▶ _Problem description_
What is needed is a copy of each line in the listing that contains "mode".
Top of The input
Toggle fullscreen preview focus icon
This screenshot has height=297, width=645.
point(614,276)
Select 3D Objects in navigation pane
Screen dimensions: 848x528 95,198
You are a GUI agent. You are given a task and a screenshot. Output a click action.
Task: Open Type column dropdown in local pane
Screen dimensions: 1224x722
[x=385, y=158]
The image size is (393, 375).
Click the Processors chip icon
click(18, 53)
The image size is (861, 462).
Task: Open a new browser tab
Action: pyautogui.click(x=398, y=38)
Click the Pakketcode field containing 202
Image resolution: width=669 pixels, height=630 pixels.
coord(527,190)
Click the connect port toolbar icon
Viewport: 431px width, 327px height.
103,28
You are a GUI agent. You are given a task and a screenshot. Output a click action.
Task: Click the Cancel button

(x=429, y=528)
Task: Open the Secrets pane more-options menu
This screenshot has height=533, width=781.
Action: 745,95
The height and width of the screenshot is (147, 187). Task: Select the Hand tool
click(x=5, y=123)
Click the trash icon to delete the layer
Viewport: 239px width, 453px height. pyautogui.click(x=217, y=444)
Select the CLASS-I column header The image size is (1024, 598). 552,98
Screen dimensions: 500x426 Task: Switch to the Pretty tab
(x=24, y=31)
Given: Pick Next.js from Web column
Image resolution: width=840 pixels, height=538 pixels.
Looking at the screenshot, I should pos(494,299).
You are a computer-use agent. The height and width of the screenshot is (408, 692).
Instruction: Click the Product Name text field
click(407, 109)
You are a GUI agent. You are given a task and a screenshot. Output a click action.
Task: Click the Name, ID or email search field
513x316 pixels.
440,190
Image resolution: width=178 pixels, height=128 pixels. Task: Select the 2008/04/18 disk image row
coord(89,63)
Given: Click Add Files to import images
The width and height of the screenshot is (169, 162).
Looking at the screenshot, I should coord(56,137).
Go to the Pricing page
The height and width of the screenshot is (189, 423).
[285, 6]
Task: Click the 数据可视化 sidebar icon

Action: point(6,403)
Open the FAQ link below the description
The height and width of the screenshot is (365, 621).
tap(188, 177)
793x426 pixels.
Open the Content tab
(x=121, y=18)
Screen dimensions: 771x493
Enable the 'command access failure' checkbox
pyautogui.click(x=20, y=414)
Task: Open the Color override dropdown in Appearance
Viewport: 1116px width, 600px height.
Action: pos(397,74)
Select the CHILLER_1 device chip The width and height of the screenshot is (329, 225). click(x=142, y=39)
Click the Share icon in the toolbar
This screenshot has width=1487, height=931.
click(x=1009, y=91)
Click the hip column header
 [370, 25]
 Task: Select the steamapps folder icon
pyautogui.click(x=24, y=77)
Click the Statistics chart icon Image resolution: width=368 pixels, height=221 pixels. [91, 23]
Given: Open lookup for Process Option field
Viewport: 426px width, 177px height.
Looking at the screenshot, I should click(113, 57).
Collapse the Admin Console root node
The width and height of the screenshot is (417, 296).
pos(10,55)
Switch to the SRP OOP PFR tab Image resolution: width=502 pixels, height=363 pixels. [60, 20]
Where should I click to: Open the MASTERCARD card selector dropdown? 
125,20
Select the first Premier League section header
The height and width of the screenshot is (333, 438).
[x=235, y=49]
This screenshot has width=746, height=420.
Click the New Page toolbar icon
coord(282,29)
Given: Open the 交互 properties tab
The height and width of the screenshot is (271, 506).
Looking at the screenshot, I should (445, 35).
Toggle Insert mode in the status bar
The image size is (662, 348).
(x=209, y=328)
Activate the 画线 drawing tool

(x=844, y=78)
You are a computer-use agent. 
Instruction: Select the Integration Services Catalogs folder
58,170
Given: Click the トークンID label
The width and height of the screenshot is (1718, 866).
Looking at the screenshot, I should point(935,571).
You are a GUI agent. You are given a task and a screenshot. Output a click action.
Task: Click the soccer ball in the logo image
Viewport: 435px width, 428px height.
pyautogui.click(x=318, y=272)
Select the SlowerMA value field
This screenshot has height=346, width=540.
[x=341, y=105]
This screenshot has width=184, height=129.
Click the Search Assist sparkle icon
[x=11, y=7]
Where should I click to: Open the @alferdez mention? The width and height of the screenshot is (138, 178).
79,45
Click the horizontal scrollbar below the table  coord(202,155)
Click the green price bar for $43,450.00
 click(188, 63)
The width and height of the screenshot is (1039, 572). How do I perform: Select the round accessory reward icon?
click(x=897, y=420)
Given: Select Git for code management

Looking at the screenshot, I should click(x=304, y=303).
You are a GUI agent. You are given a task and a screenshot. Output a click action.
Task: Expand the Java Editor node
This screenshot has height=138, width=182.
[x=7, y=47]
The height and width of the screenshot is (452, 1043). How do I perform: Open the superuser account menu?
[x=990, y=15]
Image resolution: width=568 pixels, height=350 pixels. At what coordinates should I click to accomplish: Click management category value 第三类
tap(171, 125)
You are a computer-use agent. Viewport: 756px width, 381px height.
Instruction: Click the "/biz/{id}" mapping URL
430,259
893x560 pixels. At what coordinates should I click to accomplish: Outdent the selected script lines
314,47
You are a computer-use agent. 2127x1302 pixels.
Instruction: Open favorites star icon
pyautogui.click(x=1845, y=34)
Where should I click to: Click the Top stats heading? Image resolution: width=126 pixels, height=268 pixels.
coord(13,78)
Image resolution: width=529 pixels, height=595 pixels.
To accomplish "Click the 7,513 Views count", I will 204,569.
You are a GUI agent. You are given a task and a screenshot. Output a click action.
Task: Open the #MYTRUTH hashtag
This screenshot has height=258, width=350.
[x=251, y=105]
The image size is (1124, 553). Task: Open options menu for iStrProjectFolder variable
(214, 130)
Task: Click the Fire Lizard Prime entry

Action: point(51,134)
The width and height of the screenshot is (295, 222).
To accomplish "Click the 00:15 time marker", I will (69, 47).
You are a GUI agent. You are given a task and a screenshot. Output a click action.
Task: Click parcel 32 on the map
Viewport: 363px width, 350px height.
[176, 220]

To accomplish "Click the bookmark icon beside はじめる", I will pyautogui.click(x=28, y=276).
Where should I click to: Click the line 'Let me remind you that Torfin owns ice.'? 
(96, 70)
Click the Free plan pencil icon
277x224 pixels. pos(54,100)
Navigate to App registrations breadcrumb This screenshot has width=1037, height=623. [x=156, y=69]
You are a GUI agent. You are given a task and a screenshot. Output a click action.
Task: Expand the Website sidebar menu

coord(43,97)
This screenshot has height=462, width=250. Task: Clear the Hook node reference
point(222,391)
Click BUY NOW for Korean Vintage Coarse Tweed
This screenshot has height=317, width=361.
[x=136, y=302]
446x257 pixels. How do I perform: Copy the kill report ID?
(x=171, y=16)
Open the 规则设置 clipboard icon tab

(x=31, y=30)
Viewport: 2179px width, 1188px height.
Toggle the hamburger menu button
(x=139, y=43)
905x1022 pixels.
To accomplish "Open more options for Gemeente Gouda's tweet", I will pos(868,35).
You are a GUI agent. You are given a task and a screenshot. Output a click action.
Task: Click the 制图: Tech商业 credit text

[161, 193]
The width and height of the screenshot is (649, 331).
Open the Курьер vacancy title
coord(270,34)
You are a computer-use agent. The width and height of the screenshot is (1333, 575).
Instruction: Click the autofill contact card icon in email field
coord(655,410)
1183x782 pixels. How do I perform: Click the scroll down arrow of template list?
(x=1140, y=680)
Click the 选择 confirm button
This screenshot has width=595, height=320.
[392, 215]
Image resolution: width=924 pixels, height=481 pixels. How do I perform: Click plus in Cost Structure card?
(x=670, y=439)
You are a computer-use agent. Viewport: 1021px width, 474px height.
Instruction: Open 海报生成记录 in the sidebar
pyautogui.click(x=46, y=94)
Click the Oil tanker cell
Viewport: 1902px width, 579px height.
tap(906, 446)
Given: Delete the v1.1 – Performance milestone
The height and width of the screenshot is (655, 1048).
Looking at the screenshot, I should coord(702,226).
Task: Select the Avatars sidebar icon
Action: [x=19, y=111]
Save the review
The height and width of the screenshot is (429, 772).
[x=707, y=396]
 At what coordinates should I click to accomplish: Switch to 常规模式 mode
Bottom of The input
▶ _Solution below_
Toggle Insert mode in the status bar
 At what coordinates should I click to accomplish: Switch to 常规模式 mode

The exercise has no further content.